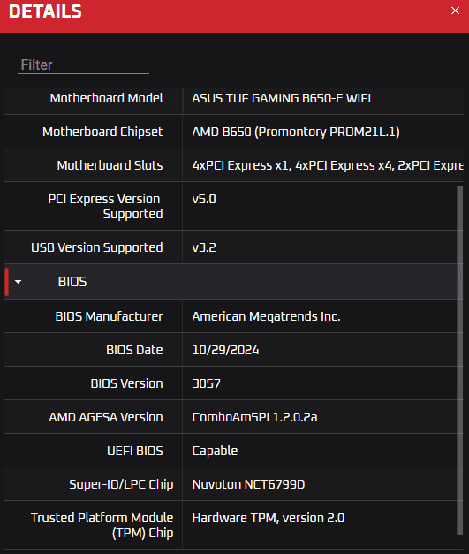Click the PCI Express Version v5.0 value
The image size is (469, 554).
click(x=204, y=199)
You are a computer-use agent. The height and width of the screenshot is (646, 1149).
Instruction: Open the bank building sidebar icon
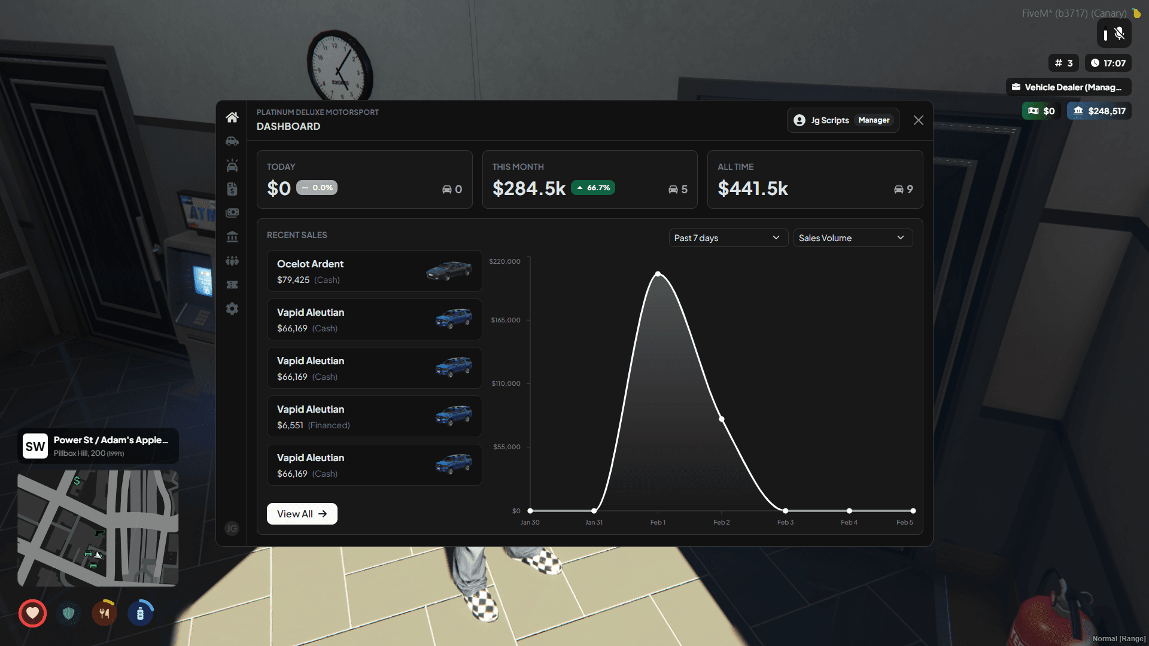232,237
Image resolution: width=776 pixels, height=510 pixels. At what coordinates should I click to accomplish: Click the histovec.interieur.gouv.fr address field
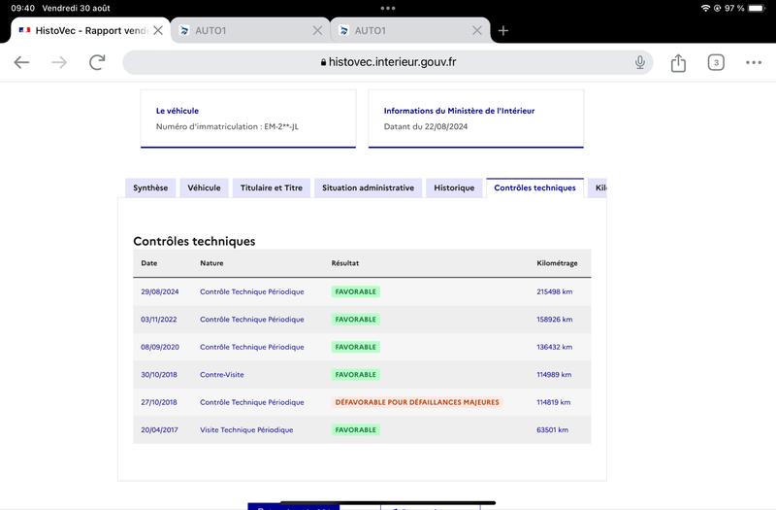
--
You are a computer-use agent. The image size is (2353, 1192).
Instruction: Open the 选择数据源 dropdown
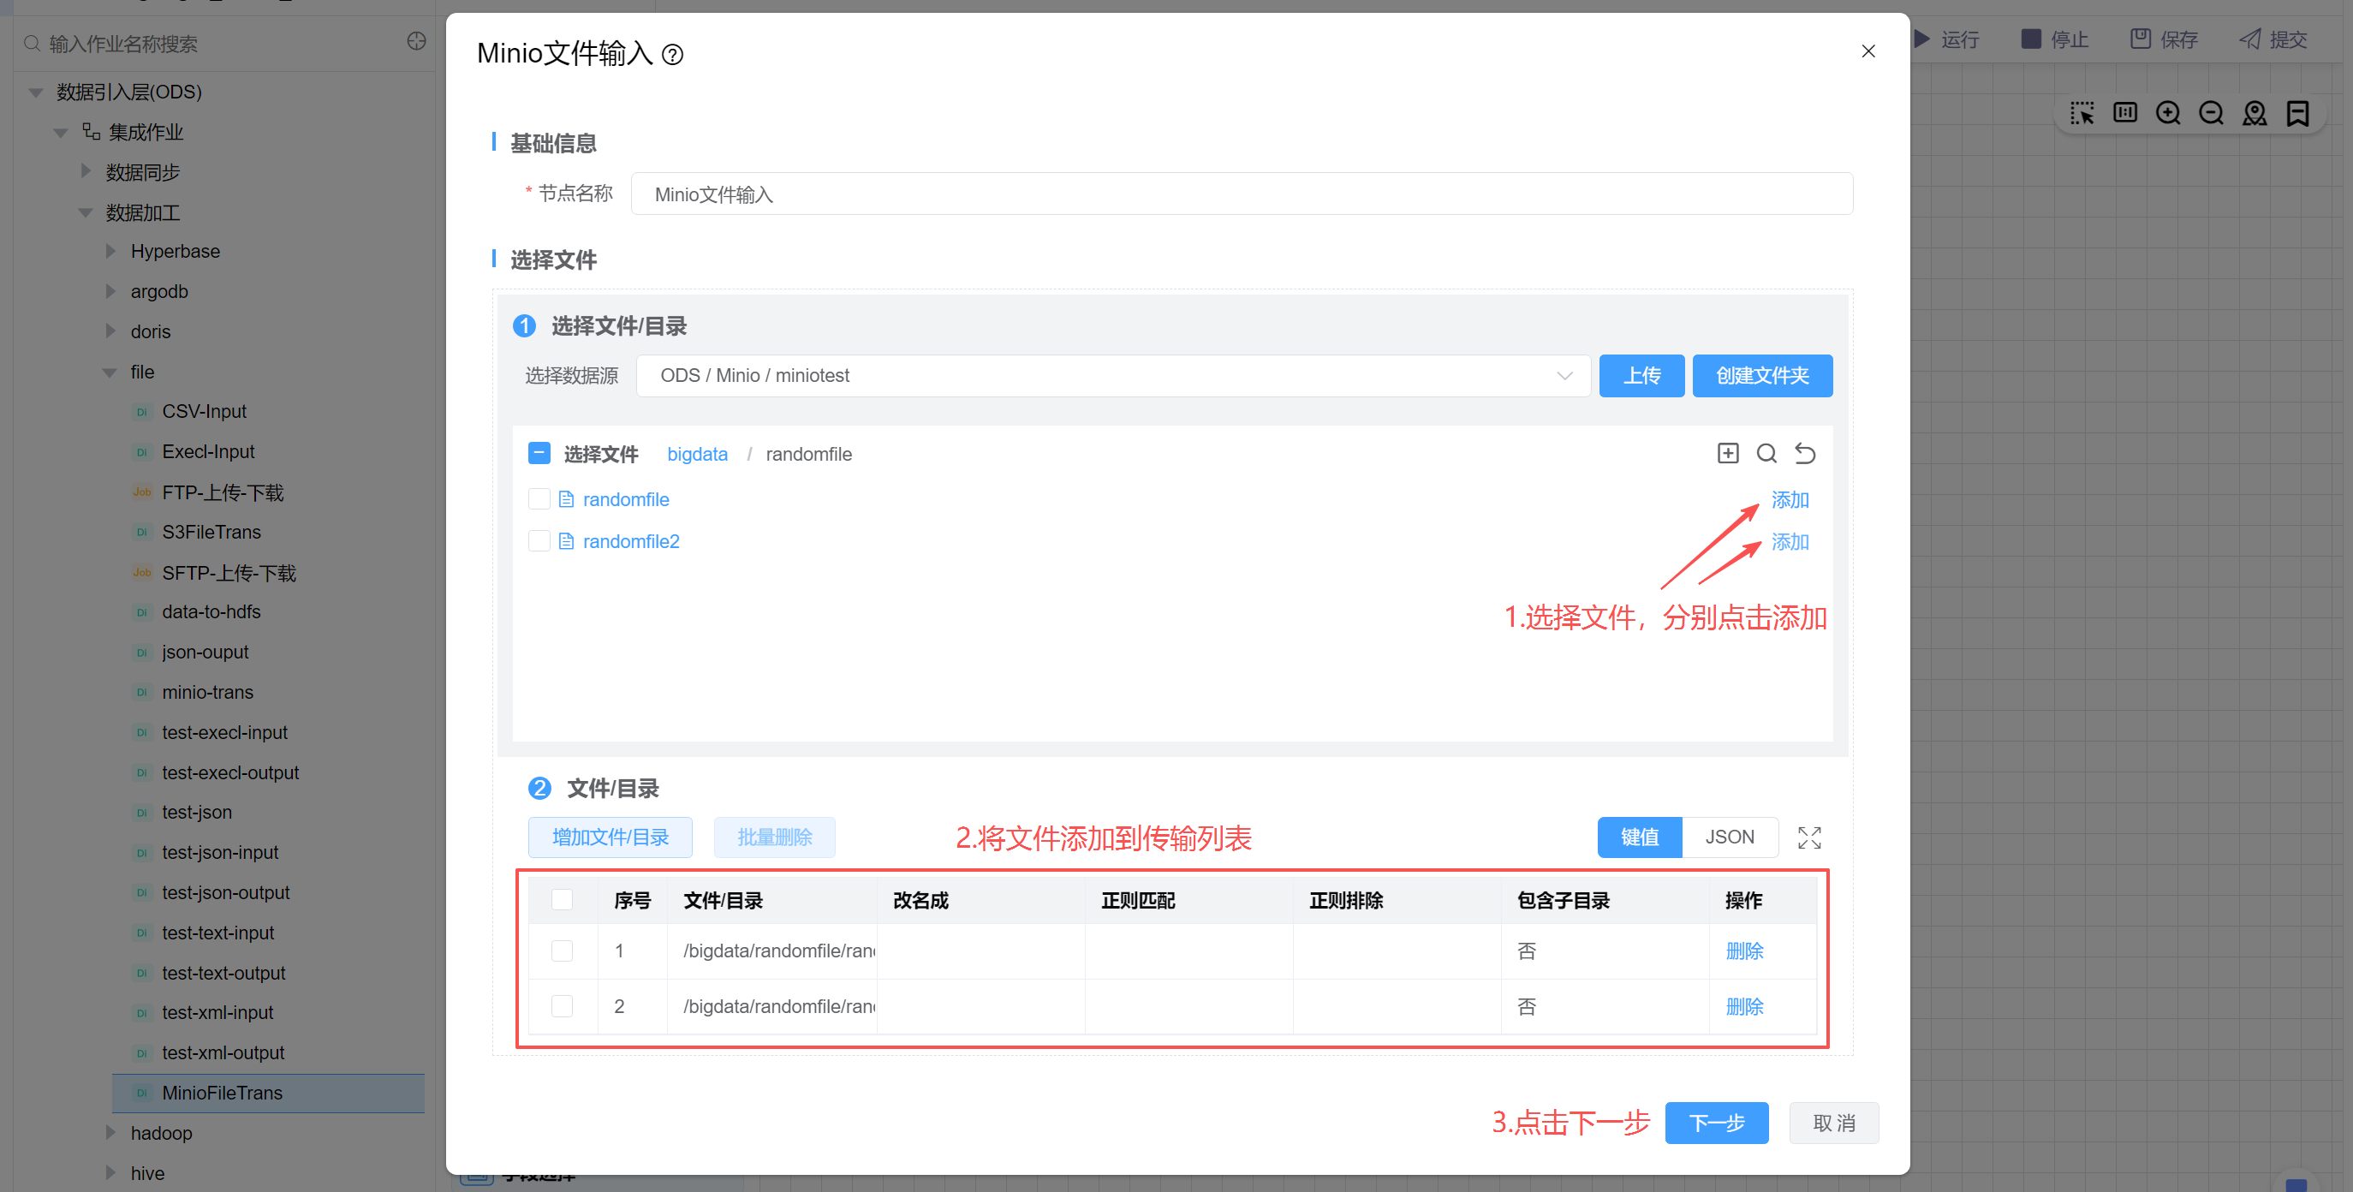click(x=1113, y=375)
* * *
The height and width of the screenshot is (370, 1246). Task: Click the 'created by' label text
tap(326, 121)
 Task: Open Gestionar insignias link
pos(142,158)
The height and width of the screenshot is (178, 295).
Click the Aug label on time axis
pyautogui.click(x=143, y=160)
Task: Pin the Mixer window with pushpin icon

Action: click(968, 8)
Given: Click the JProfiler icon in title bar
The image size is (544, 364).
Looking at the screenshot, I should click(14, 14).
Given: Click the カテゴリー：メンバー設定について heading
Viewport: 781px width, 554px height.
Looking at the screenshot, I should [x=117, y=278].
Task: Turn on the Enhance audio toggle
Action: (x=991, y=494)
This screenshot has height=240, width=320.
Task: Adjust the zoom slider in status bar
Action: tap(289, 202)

서술형 문제:
위 자료에서 “You are a computer-use agent. The height” 문구가 있는 줄부터 “Image resolution: width=776” 문구가 있는 줄까지를 요청 문장까지 모두 다시 쓰되, 답에 나온 좌표의 숫자는 전부 54씩 더해 이동하세요. 그림은 답에 넣지 마세요.

서술형 답안:
You are a computer-use agent. The height and width of the screenshot is (646, 1149).
Instruction: Open the bank building sidebar icon
286,291
Image resolution: width=776 pixels, height=510 pixels. At what coordinates should I click to accomplish: Click the histovec.interieur.gouv.fr address field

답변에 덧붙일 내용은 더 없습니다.